━━━ RECORD SET ━━━

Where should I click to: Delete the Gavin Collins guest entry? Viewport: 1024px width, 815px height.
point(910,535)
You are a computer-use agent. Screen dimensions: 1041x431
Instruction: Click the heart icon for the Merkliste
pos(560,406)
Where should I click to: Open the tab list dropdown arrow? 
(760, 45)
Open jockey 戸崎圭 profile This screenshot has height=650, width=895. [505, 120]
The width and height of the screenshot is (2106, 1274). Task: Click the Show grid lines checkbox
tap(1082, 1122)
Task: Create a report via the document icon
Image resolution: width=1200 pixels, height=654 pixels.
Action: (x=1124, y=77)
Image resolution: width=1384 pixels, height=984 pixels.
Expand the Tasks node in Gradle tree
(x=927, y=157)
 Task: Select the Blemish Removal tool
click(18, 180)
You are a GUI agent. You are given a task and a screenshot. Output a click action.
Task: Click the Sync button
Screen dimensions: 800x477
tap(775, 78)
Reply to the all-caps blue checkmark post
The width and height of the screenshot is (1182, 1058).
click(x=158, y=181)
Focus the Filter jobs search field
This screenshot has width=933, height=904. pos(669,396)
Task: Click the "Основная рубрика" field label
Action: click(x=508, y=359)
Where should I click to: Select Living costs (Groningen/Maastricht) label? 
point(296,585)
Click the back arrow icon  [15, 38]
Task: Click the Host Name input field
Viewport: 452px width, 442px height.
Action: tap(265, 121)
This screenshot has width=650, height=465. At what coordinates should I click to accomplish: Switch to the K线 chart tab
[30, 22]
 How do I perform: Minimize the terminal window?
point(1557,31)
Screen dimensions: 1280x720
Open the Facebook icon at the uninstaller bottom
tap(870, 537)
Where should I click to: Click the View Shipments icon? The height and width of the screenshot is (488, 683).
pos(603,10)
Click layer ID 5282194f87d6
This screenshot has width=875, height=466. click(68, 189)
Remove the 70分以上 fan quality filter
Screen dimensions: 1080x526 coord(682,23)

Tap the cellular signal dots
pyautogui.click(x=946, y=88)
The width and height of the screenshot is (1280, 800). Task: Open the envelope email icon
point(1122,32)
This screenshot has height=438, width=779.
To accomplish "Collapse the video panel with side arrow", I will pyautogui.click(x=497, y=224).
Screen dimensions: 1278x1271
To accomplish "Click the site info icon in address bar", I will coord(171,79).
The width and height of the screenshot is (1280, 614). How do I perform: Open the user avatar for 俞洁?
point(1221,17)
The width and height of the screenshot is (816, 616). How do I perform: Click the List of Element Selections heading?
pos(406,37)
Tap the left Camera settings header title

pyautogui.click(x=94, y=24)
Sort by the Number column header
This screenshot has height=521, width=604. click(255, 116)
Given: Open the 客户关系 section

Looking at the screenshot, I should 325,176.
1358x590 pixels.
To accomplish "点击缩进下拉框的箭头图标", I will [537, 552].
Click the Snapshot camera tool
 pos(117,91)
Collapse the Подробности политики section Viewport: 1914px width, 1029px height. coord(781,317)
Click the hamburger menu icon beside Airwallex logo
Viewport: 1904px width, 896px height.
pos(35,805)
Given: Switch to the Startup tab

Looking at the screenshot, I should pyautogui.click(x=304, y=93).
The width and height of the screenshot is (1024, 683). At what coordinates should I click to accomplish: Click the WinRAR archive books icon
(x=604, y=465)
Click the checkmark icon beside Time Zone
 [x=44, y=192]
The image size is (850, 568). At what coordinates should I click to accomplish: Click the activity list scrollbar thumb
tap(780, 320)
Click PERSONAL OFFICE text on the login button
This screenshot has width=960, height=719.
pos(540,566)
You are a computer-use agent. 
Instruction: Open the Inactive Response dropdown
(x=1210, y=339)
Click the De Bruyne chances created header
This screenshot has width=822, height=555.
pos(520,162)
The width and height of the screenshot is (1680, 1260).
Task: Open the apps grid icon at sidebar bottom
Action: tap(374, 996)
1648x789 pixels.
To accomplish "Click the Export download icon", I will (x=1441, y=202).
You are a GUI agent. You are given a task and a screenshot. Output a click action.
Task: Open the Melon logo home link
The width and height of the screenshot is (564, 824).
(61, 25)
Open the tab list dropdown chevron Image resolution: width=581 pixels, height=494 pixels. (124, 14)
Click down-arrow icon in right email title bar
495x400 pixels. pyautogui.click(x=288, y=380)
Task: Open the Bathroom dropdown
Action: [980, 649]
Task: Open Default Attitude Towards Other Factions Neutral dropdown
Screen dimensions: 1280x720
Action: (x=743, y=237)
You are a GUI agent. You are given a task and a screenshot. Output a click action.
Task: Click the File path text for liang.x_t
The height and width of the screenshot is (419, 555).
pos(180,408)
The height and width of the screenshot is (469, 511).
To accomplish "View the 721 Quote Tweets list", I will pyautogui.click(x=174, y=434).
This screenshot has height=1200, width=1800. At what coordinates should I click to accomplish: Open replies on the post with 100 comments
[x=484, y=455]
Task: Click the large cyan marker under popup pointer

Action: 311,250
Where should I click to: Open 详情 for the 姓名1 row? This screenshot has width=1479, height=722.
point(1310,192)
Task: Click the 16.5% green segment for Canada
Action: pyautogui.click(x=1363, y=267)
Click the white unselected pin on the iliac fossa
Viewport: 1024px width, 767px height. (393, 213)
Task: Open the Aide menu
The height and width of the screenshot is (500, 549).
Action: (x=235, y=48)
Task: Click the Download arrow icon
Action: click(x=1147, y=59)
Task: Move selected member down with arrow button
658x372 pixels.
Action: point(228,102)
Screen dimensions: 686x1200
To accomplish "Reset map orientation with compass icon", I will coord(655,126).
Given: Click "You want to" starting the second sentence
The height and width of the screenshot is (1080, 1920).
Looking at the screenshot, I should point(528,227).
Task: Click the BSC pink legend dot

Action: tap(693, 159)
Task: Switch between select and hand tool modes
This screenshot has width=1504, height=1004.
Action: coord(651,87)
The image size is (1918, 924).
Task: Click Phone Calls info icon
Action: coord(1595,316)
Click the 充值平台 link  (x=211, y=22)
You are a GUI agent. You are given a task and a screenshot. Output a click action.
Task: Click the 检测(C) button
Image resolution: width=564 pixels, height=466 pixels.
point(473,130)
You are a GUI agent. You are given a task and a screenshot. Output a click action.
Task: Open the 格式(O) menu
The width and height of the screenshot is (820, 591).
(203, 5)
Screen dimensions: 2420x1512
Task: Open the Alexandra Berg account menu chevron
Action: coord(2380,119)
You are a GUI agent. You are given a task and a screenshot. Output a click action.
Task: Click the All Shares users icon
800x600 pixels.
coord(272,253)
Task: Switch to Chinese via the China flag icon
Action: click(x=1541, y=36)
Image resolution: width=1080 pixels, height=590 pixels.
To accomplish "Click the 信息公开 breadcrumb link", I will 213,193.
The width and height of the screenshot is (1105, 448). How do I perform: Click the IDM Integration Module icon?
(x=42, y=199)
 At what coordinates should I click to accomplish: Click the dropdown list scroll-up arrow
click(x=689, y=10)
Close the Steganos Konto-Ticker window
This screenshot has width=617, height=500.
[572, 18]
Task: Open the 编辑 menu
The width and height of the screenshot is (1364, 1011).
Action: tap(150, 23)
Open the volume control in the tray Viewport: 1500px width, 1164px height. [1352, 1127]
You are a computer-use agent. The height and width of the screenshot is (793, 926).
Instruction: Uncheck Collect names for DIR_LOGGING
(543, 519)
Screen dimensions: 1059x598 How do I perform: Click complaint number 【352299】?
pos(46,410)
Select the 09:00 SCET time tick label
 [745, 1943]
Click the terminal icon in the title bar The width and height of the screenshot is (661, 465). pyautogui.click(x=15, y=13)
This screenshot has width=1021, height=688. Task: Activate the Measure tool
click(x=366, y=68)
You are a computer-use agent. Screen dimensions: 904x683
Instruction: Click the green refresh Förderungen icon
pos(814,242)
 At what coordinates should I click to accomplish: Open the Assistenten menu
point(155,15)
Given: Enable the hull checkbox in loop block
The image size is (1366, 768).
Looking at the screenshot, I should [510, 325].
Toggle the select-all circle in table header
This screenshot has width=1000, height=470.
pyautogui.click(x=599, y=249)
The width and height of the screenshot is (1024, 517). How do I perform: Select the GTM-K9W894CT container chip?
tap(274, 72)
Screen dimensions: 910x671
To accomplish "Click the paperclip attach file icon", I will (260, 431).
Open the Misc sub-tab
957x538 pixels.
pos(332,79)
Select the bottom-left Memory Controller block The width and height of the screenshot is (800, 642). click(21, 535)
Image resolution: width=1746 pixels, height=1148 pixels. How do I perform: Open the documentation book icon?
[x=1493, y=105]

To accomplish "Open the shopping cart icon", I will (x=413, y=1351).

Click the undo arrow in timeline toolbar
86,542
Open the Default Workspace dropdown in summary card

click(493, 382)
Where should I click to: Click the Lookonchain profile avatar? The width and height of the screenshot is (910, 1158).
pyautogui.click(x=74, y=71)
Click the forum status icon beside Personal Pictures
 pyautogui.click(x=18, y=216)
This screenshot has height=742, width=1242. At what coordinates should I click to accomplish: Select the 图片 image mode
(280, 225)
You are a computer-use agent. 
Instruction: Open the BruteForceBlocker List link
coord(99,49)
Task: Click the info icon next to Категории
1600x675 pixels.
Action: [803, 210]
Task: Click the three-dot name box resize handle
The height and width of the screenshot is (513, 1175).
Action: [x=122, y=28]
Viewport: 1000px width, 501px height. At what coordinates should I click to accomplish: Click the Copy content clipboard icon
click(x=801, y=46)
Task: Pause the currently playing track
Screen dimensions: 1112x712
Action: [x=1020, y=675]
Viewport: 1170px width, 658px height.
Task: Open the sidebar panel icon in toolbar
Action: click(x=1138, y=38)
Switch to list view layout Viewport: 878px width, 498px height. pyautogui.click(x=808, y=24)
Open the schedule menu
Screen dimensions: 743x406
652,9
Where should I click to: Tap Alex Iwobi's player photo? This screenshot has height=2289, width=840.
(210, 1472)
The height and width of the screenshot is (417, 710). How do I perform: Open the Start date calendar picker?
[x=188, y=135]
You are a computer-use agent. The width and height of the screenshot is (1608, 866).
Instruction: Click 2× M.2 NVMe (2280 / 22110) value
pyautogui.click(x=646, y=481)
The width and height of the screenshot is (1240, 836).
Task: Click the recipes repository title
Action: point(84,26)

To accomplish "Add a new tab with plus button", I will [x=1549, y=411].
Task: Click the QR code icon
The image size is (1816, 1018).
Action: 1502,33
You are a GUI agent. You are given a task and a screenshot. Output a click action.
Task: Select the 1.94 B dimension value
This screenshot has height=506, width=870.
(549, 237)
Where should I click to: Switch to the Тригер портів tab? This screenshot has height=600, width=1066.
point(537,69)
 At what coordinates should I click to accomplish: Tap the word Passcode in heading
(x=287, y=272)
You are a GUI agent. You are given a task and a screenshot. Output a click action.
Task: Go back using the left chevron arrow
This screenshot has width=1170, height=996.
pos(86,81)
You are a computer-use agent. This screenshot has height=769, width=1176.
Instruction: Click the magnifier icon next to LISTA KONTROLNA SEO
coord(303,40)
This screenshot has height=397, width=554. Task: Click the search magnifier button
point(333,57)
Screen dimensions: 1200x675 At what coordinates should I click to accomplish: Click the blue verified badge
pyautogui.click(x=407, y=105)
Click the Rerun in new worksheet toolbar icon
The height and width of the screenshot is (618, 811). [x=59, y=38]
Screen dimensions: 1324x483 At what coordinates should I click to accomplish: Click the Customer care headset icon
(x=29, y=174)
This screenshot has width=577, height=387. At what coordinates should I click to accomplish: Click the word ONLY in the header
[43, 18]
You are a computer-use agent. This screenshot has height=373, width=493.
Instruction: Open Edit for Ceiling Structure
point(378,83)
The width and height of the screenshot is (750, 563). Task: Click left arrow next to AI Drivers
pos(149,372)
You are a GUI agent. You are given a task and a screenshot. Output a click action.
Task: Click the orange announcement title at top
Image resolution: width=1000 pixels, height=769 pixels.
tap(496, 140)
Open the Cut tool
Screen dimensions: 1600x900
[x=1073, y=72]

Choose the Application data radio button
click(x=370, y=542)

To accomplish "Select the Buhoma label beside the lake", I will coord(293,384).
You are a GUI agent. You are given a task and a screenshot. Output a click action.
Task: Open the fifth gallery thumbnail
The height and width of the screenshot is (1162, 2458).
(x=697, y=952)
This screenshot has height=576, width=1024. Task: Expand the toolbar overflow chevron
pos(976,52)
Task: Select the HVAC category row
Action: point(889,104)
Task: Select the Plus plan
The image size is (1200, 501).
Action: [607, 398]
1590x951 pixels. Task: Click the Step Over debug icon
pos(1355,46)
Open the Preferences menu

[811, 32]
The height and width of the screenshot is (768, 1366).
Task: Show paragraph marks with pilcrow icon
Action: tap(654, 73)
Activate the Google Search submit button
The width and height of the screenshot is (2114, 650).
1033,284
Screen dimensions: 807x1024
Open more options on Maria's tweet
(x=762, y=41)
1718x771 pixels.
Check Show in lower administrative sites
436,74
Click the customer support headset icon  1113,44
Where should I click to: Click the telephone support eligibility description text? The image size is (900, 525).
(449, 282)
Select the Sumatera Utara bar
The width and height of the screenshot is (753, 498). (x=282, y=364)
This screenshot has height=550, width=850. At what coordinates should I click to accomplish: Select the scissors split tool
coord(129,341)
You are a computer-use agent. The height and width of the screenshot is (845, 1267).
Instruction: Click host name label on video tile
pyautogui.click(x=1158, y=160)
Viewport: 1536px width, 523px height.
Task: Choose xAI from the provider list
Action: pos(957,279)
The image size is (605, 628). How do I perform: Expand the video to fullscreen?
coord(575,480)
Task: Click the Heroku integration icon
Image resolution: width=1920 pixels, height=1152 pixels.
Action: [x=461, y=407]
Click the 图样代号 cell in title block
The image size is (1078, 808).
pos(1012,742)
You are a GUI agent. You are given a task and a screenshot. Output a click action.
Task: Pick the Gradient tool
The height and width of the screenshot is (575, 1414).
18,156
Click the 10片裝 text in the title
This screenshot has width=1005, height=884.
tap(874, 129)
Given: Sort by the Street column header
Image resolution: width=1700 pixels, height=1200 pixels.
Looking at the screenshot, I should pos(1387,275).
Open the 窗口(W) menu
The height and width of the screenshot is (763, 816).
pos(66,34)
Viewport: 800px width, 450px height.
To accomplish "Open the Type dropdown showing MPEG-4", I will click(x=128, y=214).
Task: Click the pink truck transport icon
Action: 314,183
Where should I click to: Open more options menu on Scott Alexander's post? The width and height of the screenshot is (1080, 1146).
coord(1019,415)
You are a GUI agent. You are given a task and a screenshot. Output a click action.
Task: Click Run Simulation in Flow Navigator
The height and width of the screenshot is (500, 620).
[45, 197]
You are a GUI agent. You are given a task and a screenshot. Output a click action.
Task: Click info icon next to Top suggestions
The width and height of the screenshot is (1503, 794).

━━━

EXERCISE:
Could you return the lines in the entries above that contain "back"?

EXERCISE RESPONSE:
Click the back arrow icon  [15, 38]
Task: Go back using the left chevron arrow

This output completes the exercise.